Mining is encroaching on areas that were earlier tiger territory. About two dozen of the over 30 active public and private sector coal mines in Chandrapur district have come up in the southern and western parts in the last two decades.
“Tigers have been seen near the coal mines or in the campus of the Chandrapur Super Thermal Power Station (CSTPS). These areas are the latest flashpoints of the man-animal conflict. We have encroached into their habitat,” says environmental activist and conservationist, Bandu Dhotre. According to the NTCA 2022 report on tiger estimates, the high concentration of mining activity in the Central Indian highlands poses a significant challenge to conservation.The TATR is a part of the larger central Indian forest landscape with neighbouring forest divisions in Yavatmal, Nagpur and Bhandara districts. “It is in this landscape that conflicts with humans and tigers are maximum,” says the 2018 NTCA report.

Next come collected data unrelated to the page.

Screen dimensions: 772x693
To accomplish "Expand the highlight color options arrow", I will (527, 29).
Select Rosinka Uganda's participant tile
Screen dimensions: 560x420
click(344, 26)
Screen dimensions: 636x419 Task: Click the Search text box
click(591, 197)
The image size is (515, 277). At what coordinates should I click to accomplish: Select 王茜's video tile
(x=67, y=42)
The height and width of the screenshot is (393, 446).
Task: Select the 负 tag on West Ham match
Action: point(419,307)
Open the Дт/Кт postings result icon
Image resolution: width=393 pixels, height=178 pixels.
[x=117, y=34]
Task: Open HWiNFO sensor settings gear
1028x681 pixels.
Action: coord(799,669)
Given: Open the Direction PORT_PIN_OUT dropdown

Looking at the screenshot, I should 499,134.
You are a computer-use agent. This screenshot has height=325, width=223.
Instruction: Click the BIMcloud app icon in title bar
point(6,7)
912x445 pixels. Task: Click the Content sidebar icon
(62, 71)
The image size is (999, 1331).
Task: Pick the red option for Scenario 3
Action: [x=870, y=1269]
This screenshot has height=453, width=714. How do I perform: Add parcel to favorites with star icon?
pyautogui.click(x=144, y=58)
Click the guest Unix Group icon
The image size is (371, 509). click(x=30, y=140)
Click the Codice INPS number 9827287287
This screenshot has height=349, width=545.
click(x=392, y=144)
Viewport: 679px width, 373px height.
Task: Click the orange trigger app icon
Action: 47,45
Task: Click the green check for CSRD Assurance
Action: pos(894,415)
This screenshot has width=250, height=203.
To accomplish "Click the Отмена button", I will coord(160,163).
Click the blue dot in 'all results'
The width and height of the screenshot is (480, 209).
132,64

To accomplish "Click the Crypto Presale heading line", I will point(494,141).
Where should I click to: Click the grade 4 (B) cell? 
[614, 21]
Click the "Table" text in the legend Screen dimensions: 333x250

“The issue has huge national economic consequences for farmers as well as for the state’s conservation imperatives,” says Dr Milind Watve, a wildlife biologist and former professor at the Indian Institute of Science Education and Research (IISER), Pune.
While laws protect reserved forest areas and preserve wildlife, crop and cattle losses are being disproportionately borne by farmers. Crop damages caused by animal raids make farmers resentful, thereby adversely impacting conservation initiatives, Watve explains. Laws also prevent the practice of culling or eliminating undesirable animals from a herd such as those which are unproductive or not suited for breeding.
Watve conducted a field study between 2015 to 2018 with about 75 farmers in five villages around TATR. Through the study funded by the Vidarbha Development Board, he created a system for farmers to collectively report their comprehensive year-long losses owing to animal raids. He estimated that crop losses and financial damages were anywhere between 50-100 per cent – or a loss of between Rs. 25,000- Rs. 100,000 per acre per annum depending on the crop.
Unless compensated, many farmers stick to limited crop choices or even leave their fields barren.The state forest department distributes Rs. 80 crore annual compensation to farmers for crop damages or cattle killed by wild animals. That’s what the then head of the forest force, the Principal Chief Conservator of Forests for Maharashtra, Sunil Limaye, told PARI in March 2022.
“The current cash compensation is peanuts,” says Vitthal Badkhal, a septuagenarian crusader in Bhadravati taluka , rallying to mobilise farmers on the issue. “Farmers usually don’t claim compensation because the process is cumbersome and technically difficult to understand,” he explains.
Bonde lost more cattle, including a cow, a few months ago. In 2022, he filed compensation claims about 25 times. Each time he had to fill up a form, inform local forest and revenue department authorities, persuade local authorities to conduct a mandatory spot panchanama (or inspection), maintain records of his expenditures, and follow up on his claim submissions. It will be months before he receives any compensation, he says. “And it won’t cover up for all my losses.”
On a wintry morning in December 2022, Bonde takes us once more to his farm, verdant with newly sown green gram. Wild boars have already chewed through the tender shoots and Bonde to be uncertain of the fate of the crop.
In the months that followed he managed to salvage most of the crop barring a few patches that were likely devoured by a herd of deer.Animals need food. So do the families of farmers like Bonde, Tarale and others. It’s on their farms where the two needs collide.